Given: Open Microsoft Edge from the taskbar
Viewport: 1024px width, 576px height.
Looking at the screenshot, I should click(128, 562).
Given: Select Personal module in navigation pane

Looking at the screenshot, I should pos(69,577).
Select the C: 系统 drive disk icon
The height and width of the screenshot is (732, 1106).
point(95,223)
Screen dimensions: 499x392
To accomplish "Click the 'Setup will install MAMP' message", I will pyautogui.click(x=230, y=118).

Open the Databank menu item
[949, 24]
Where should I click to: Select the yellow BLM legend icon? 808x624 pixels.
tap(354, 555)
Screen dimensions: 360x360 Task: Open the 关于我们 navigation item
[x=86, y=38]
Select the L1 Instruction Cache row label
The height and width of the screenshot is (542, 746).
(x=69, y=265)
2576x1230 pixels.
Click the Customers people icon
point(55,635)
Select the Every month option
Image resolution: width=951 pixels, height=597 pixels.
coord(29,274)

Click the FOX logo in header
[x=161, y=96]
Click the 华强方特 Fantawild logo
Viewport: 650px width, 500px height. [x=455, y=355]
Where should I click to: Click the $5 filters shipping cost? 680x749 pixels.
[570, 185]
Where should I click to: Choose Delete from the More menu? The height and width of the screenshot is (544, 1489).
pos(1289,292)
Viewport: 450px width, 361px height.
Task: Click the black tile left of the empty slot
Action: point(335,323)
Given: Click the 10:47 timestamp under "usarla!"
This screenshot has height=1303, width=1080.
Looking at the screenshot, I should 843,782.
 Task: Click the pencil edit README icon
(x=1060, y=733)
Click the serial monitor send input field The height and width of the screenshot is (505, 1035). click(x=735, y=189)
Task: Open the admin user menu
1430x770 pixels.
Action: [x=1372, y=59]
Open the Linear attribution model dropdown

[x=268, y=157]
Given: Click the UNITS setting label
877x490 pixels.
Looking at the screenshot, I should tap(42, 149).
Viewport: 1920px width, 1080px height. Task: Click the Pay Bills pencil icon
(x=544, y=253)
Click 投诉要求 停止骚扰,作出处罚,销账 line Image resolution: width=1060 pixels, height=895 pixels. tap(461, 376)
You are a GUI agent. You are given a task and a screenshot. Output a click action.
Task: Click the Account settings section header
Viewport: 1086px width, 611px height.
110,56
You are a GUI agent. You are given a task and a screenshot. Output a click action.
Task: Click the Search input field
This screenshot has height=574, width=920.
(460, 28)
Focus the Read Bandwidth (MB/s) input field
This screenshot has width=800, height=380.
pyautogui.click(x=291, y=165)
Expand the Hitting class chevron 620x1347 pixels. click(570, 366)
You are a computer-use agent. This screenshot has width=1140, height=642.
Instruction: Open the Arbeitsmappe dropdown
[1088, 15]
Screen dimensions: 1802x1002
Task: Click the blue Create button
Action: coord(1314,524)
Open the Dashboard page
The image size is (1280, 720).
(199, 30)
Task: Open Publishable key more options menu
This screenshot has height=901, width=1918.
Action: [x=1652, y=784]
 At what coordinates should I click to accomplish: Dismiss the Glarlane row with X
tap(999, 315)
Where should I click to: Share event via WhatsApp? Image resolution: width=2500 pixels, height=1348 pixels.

....

• INSTRUCTIONS TO FOLLOW: Copy the listing above, replacing "Where should I click to" with "Where do I click to" wherever it occurs and keeping everything else the same.

• FULL RESPONSE:
Given: Open Microsoft Edge from the taskbar
Viewport: 1024px width, 576px height.
Looking at the screenshot, I should click(128, 562).
Given: Select Personal module in navigation pane

Looking at the screenshot, I should pos(69,577).
Select the C: 系统 drive disk icon
The height and width of the screenshot is (732, 1106).
point(95,223)
Screen dimensions: 499x392
To accomplish "Click the 'Setup will install MAMP' message", I will pyautogui.click(x=230, y=118).

Open the Databank menu item
[949, 24]
Where do I click to: Select the yellow BLM legend icon? 808x624 pixels.
tap(354, 555)
Screen dimensions: 360x360 Task: Open the 关于我们 navigation item
[x=86, y=38]
Select the L1 Instruction Cache row label
The height and width of the screenshot is (542, 746).
(x=69, y=265)
2576x1230 pixels.
Click the Customers people icon
point(55,635)
Select the Every month option
Image resolution: width=951 pixels, height=597 pixels.
coord(29,274)

Click the FOX logo in header
[x=161, y=96]
Click the 华强方特 Fantawild logo
Viewport: 650px width, 500px height. [x=455, y=355]
Where do I click to: Click the $5 filters shipping cost? 680x749 pixels.
[570, 185]
Where do I click to: Choose Delete from the More menu? The height and width of the screenshot is (544, 1489).
pos(1289,292)
Viewport: 450px width, 361px height.
Task: Click the black tile left of the empty slot
Action: point(335,323)
Given: Click the 10:47 timestamp under "usarla!"
This screenshot has height=1303, width=1080.
Looking at the screenshot, I should 843,782.
 Task: Click the pencil edit README icon
(x=1060, y=733)
Click the serial monitor send input field The height and width of the screenshot is (505, 1035). click(x=735, y=189)
Task: Open the admin user menu
1430x770 pixels.
Action: [x=1372, y=59]
Open the Linear attribution model dropdown

[x=268, y=157]
Given: Click the UNITS setting label
877x490 pixels.
Looking at the screenshot, I should tap(42, 149).
Viewport: 1920px width, 1080px height. Task: Click the Pay Bills pencil icon
(x=544, y=253)
Click 投诉要求 停止骚扰,作出处罚,销账 line Image resolution: width=1060 pixels, height=895 pixels. tap(461, 376)
You are a GUI agent. You are given a task and a screenshot. Output a click action.
Task: Click the Account settings section header
Viewport: 1086px width, 611px height.
110,56
You are a GUI agent. You are given a task and a screenshot. Output a click action.
Task: Click the Search input field
This screenshot has height=574, width=920.
(460, 28)
Focus the Read Bandwidth (MB/s) input field
This screenshot has width=800, height=380.
pyautogui.click(x=291, y=165)
Expand the Hitting class chevron 620x1347 pixels. click(570, 366)
You are a computer-use agent. This screenshot has width=1140, height=642.
Instruction: Open the Arbeitsmappe dropdown
[1088, 15]
Screen dimensions: 1802x1002
Task: Click the blue Create button
Action: coord(1314,524)
Open the Dashboard page
The image size is (1280, 720).
(199, 30)
Task: Open Publishable key more options menu
This screenshot has height=901, width=1918.
Action: [x=1652, y=784]
 At what coordinates should I click to accomplish: Dismiss the Glarlane row with X
tap(999, 315)
Where do I click to: Share event via WhatsApp? Image resolution: width=2500 pixels, height=1348 pixels.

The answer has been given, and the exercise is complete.